The will-maker died in advanced old age. He had been divorced, and he was estranged from both his former wife and the two children of their marriage. One of these was a son who had 4 children of his own. For the last 20 years of his life the will-maker lived in his own house with a de facto partner. The de facto partner had worked without pay in the will-maker’s business from 1964 on, and nursed the will-maker in his last illness. Apart from her, the only family members who kept in touch with the will-maker were his son’s estranged wife and their 4 children.

The last will was made early in the will-maker’s relationship with his partner. In it, he left $10 000 to her and the remainder to a charity. But later on, according to the de facto partner, the will-maker promised her several times that he would leave her his property. This assertion was corroborated.

When he died, the will-maker left an estate of $239 000.43 Claims were brought by the de facto partner (then aged 76), the will-maker’s daughter (then aged 50), and his son’s 4 children. It was not alleged that any of the claimants were in poor financial circumstances.44

80 Under our proposals the claims would be dealt with in the following way. The de facto partner, without needing to prove the promise, would get one half of the property accumulated during the relationship. (It would be different if the will-maker and the de facto partner had intended some other sharing method.) The judge would need to look for property in the partner’s own name. This might be drawn into the sharing regime, in which case she would have to give credit for it. As well as her property entitlement, she might receive a support award. That would give her an additional sum (probably as capital) from the will-maker’s estate.45 She would receive an even larger amount if the court upheld the promise in the terms alleged.

81 The rest of the estate might go to the charity named in the will. Under our proposals as they currently stand, we have left it open whether the adult daughter would have a claim. In this instance, where the daughter had little to do with the will-maker for many years, we consider that it is doubtful whether she should have a claim (and she would not have one if any but the first option in para 73 were adopted as the law). The grandchildren would have no claim, because the grandfather had not accepted the responsibility of being their parent on an enduring basis while alive.

82 This outcome may be contrasted with what actually happened in Example 1.46 The judge reviewed the family relationship. He referred to the parties’ very different perceptions of the will-maker (as shown in the affidavits) and the “strained and fractured relationships between the parties”. He looked at the financial circumstances of the daughter and grandchildren, though he did not find any of them to be experiencing acute financial hardship.
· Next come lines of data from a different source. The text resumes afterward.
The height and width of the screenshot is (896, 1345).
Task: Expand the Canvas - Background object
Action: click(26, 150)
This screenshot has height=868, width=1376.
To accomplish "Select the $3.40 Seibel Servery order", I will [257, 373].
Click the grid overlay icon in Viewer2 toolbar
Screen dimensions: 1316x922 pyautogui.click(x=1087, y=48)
83 Dealing first with the de facto partner’s claim, he accepted that the promise had been made. He held that it meant that she should be well provided for, particularly in respect of accommodation. He rejected any extra or alternative claim for a beneficial interest in the estate by way of constructive trust. She was awarded $95 000. Though her claim was successful, she was expected to bear all her own legal costs.

84 The daughter was awarded $45 000 under the Family Protection Act 1955. Each of the grandchildren was awarded $16 500 under that Act. The judge pointed out that the grandchildren were estranged from their father and could get no support from him, at a time when they were beginning to establish themselves and “would be assisted in achieving reasonable goals by a lump sum injection of funds now.”
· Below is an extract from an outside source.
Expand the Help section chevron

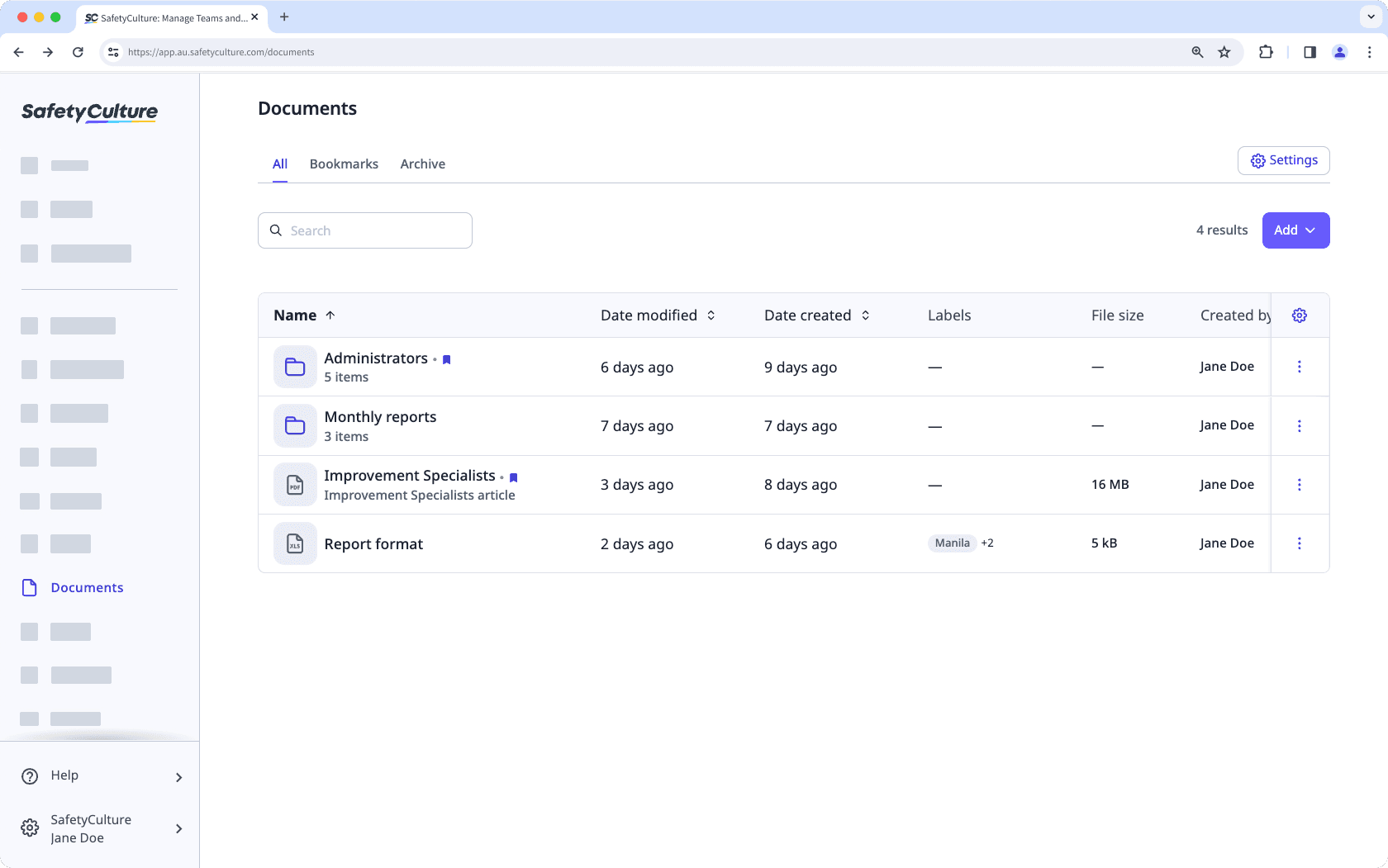click(x=178, y=777)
85 This example shows that the Commission’s proposals could make a considerable difference to the way in which the law of testamentary claims is applied. The Commission intends no criticism of the particular judgment, which was well within established patterns of decision. But it is useful to consider where that tradition has led:

86 A will-maker may well have to grapple with these issues. Whether the law should require the courts to do so, however, is doubtful. It does not seem helpful for the courts to revisit the will-maker’s family relationships, unless the task is undertaken with a clearly defined objective, and the relevant principles are well articulated.